#### REQUIRED WORK
[1] According to the text on influenza and U.S. troops in the First World War, on what date was the armistice signed?
[2] Reproduce the passage of the influenza text starting at "But the decision" and ending at "by Germans attacks.".
[3] Decide whether each statement agrees with the influenza text, answering yes or no and quoting the deciding words: (a) The October draft was called off. (b) Wilson refused to approve the chief of staff's decision. (c) More American soldiers were killed and hospitalized by influenza than in combat.

Richard then asked for stopping the draft calls for young men heading for any camp known to be already infected. March wouldn't go that far, and although the October draft was called off, it was to resume in November. The War Department acknowledged the heavy toll the pandemic was taking on U.S. troops in October 10, informing Pershing that he would get his troops by November 30, "if we are not stopped on account of Influenza, which has now passed the 200,000 mark."
Richard then called for troops to be quarantined for a week before being shipped to Europe, and that the troopships carry only half the standard number of troops to reduce crowding. When March rejected those moves, which would have made it impossible for him to meet Pershing's targets, Richard then recommended that all troop shipments be suspended until the influenza pandemic was brought under control, "except such as are demanded by urgent military necessity."
But the chief of staff rejected such a radical shift in policy, and went to the White House to get President Woodrow Wilson's approval for the decision. Wilson, obviously recognizing the implications of going ahead under the circumstances, asked why he refused to stop troop transport during the epidemic. March argued that Germany would be encouraged to fight on if it knew "the American divisions and replacements were no longer arriving."Wilson then approved his decision, refusing to disturb Pershing's war plans.
But the decision was not carried out fully. The German Supreme Command had already demanded that the Kaiser accept Wilson's 14 points, and the armistice was signed on November 11.
The disastrous character of the U.S. elite running the First World War is clearly revealed with the astonishing fact that more American soldiers were killed and hospitalized by influenza (63,114) than in combat (53,402). And an estimated 340,00 American troops were hospitalized with influenza/pneumonia, compared with 227,000 hospitalized by Germans attacks.

#### DATA UNDER STUDY
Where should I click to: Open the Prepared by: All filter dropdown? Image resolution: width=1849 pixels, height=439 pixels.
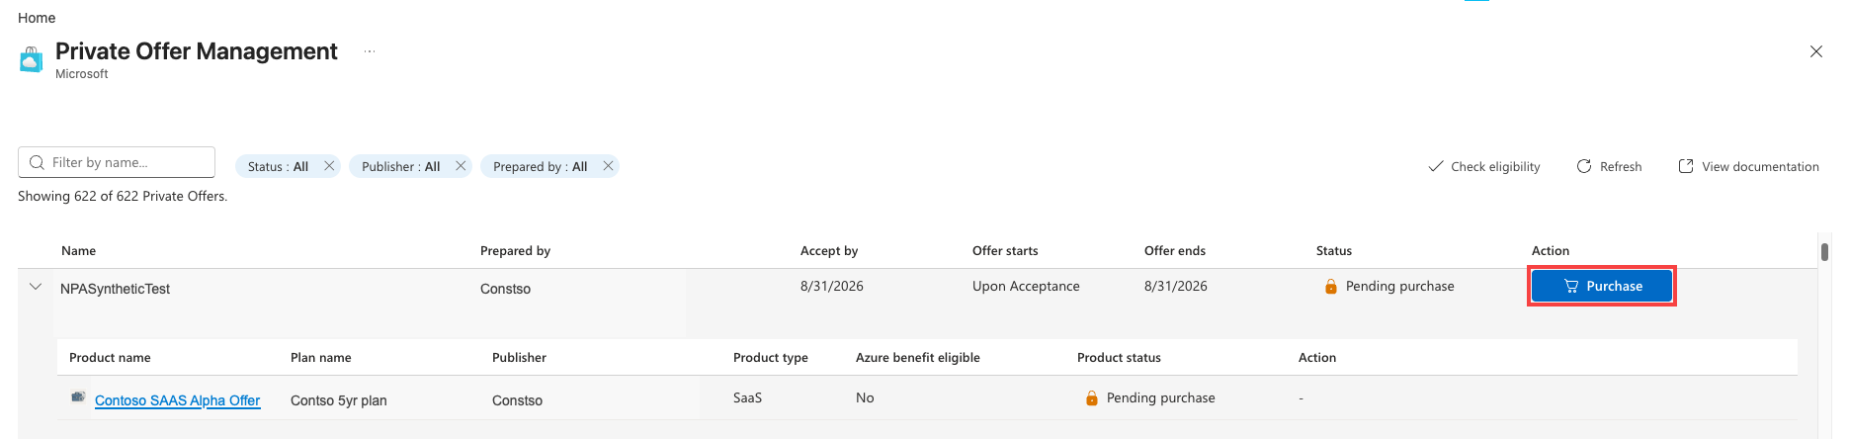click(540, 166)
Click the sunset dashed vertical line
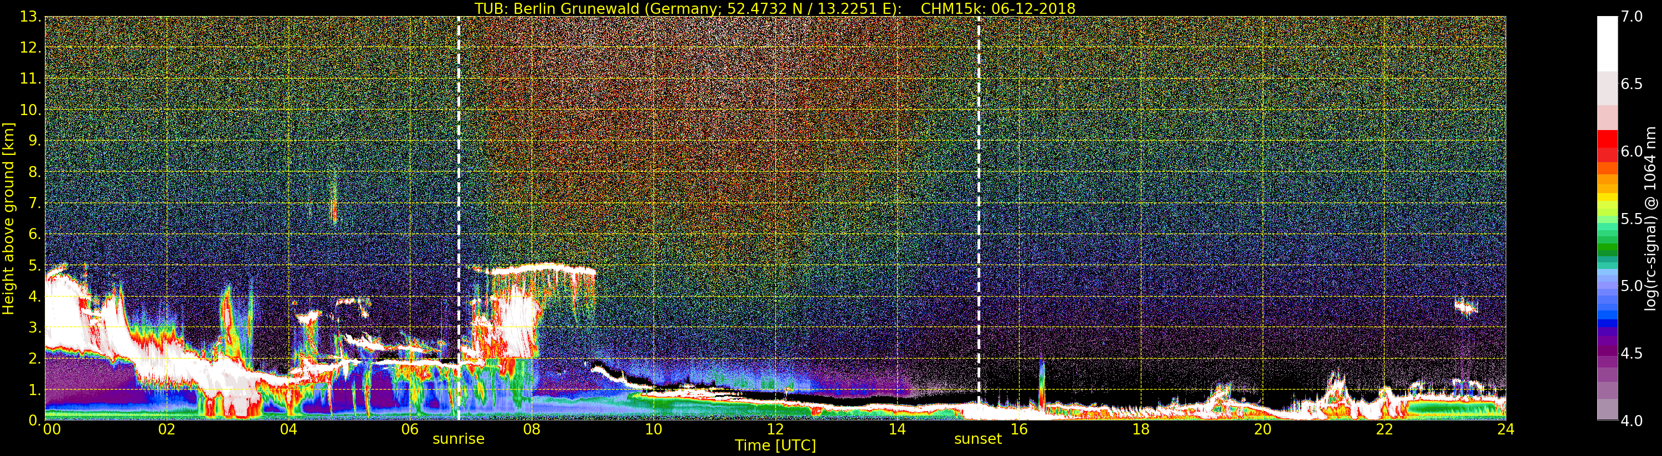Image resolution: width=1662 pixels, height=456 pixels. (979, 193)
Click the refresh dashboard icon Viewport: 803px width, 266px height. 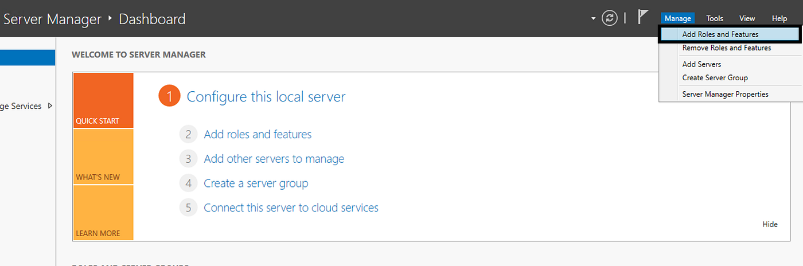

#### RESULTS OF THE TASKS
[1] November 11

[2]
But the decision was not carried out fully. The German Supreme Command had already demanded that the Kaiser accept Wilson's 14 points, and the armistice was signed on November 11.
The disastrous character of the U.S. elite running the First World War is clearly revealed with the astonishing fact that more American soldiers were killed and hospitalized by influenza (63,114) than in combat (53,402). And an estimated 340,00 American troops were hospitalized with influenza/pneumonia, compared with 227,000 hospitalized by Germans attacks.

[3]
(a) Yes: "the October draft was called off"
(b) No: "Wilson then approved his decision"
(c) Yes: "more American soldiers were killed and hospitalized by influenza (63,114) than in combat (53,402)"